Rewrite every line of the material below, requests included, adding 55 to each coordinate in the answers. Leave the pictures out of your answer.

[MATERIAL FOR THE TASK start]

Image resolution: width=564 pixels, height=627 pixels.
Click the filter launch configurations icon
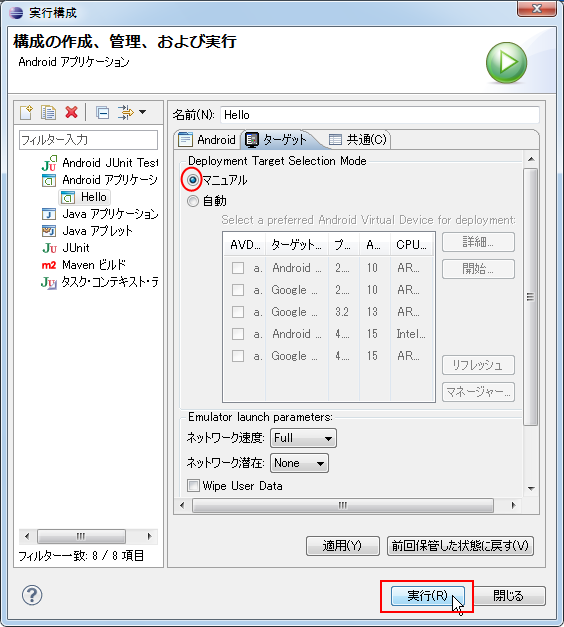[126, 113]
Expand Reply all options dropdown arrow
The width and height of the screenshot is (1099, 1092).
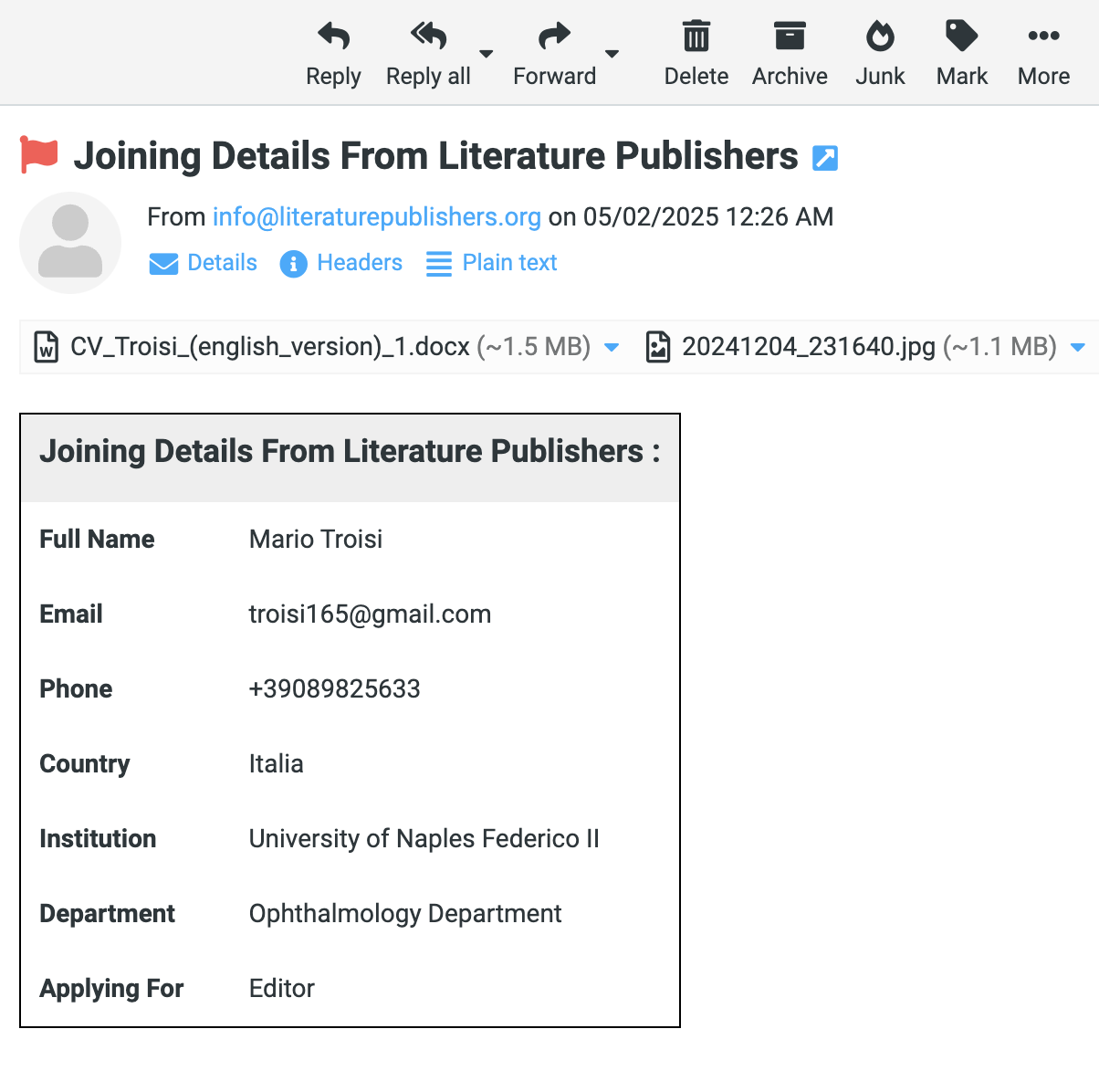pos(487,54)
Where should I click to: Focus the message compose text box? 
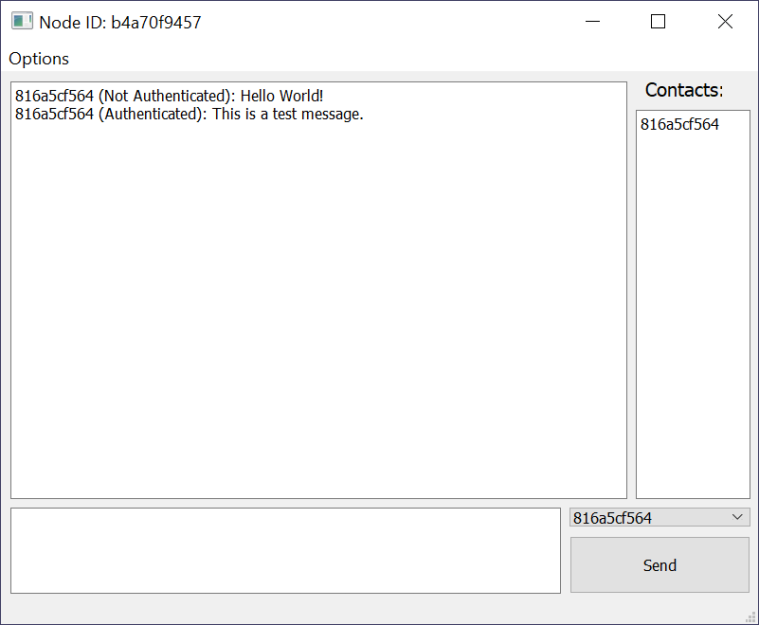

[MATERIAL FOR THE TASK end]

OUTPUT
Image resolution: width=564 pixels, height=627 pixels.
Click the filter launch configurations icon
[181, 168]
Expand Reply all options dropdown arrow
The width and height of the screenshot is (1099, 1092).
pos(542,109)
Where should I click to: Focus the message compose text box? 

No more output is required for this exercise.